*** Opening of Extracted records ***

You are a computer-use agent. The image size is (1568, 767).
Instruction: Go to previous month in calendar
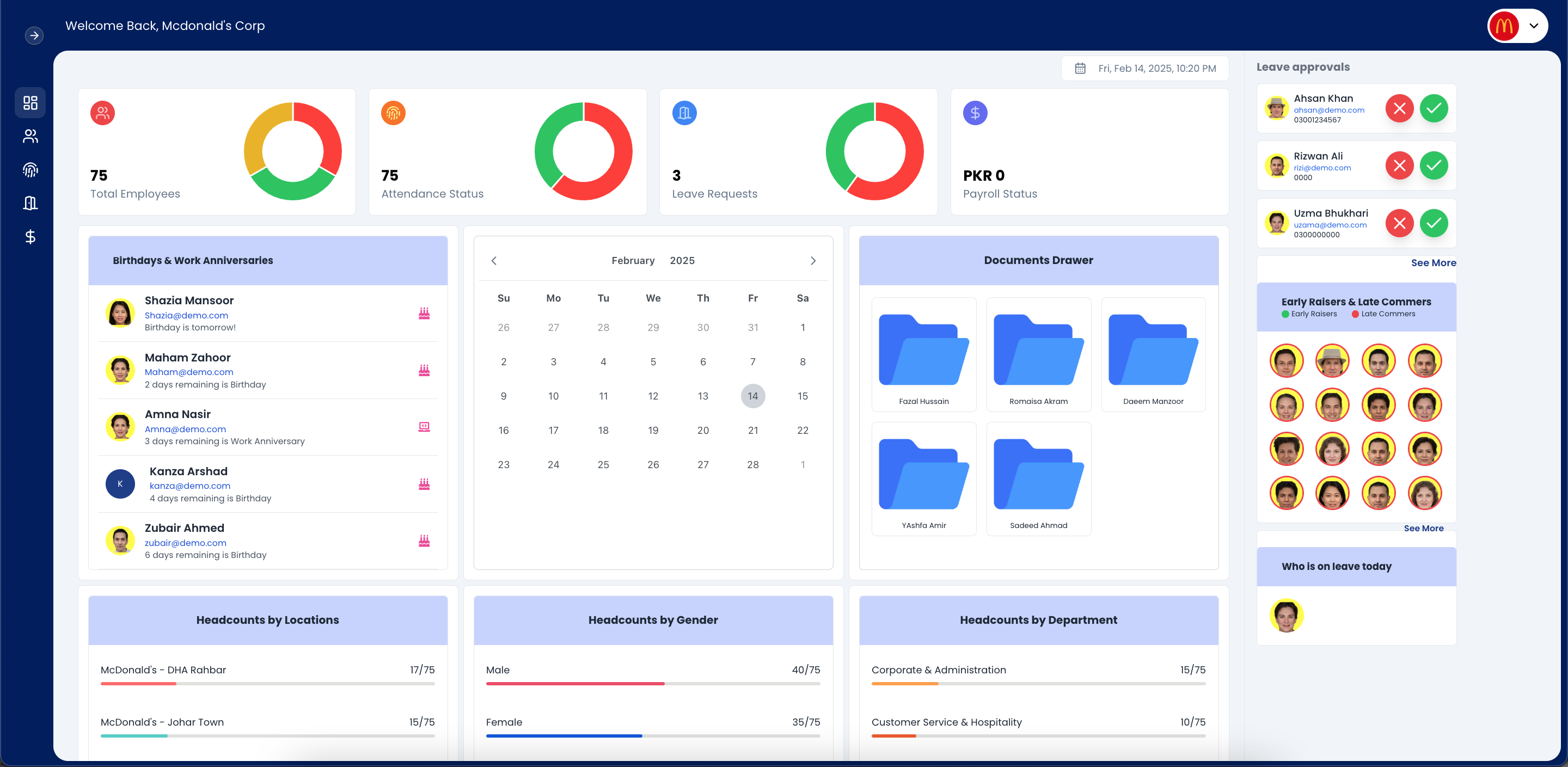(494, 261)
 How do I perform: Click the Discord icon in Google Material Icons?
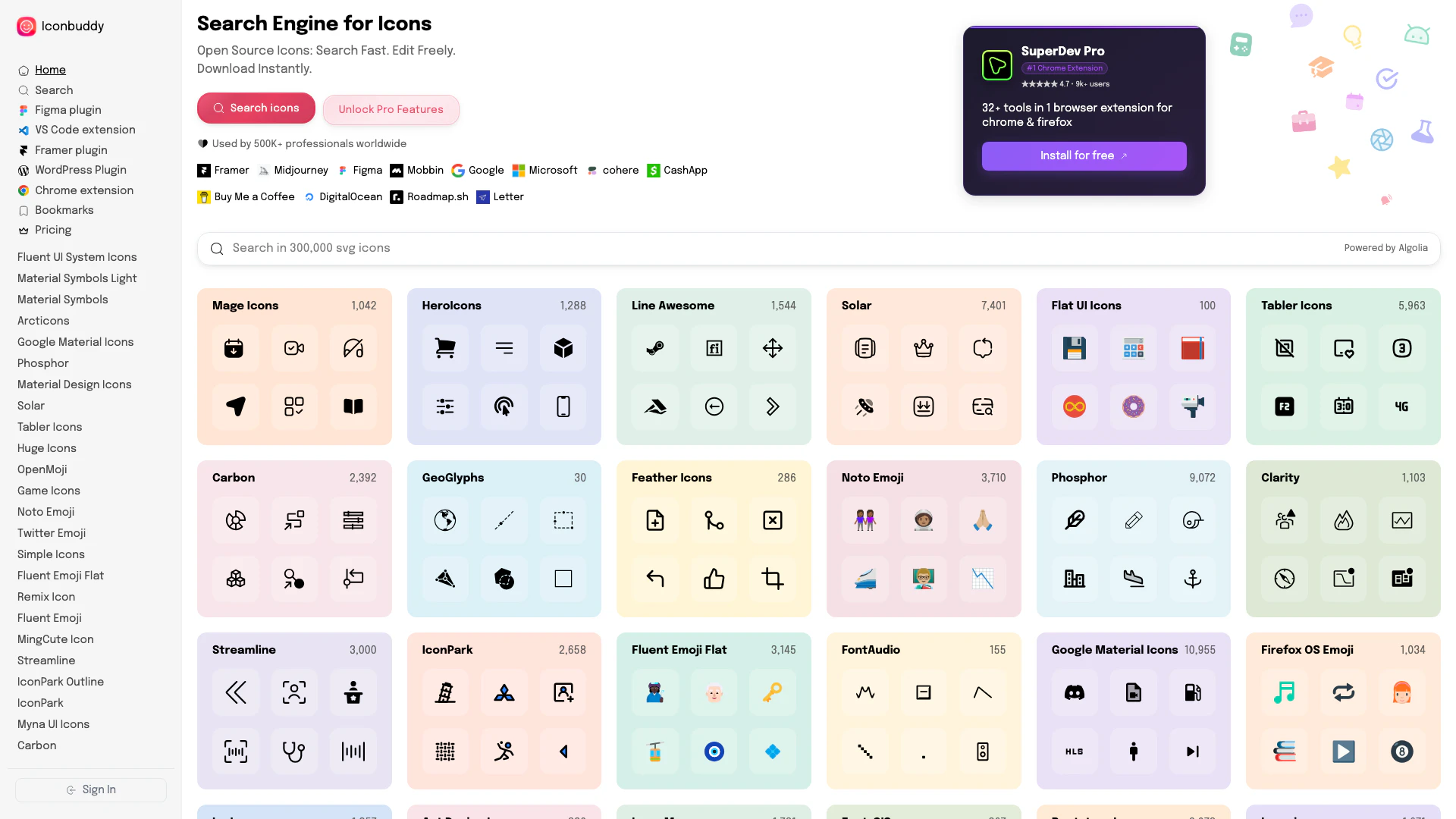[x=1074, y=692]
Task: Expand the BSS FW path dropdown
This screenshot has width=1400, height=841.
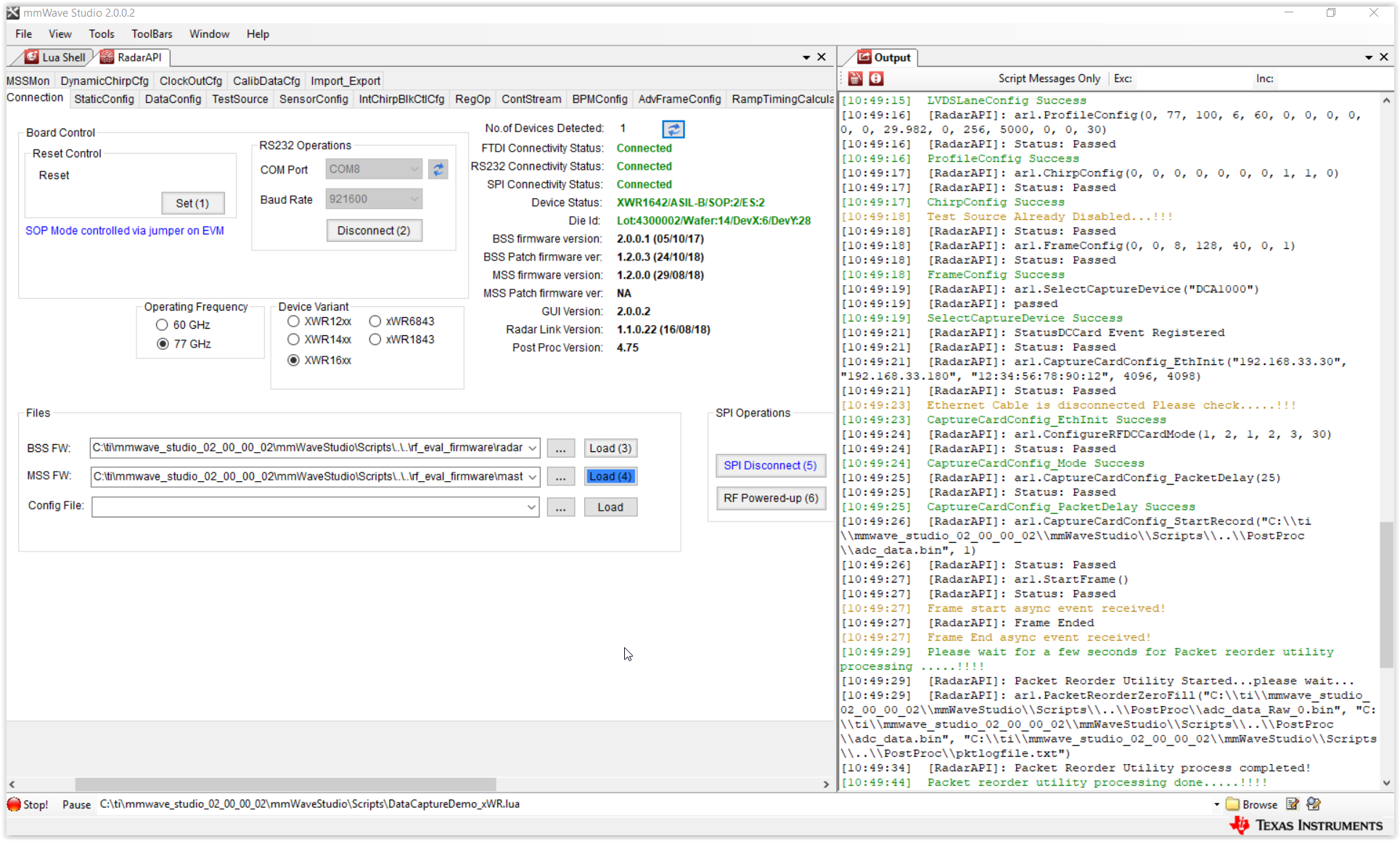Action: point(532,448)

*** Close of Extracted records ***

Problem requirements »
Every line of the material must be reproduced verbatim; the pictures are to be omitted.

Solution for this problem »
You are a computer-use agent. The image size is (1568, 767).
Instruction: Go to previous month in calendar
(494, 261)
 How do I perform: Click the Discord icon in Google Material Icons?
[x=1074, y=692]
Task: Expand the BSS FW path dropdown
This screenshot has width=1400, height=841.
Action: point(532,448)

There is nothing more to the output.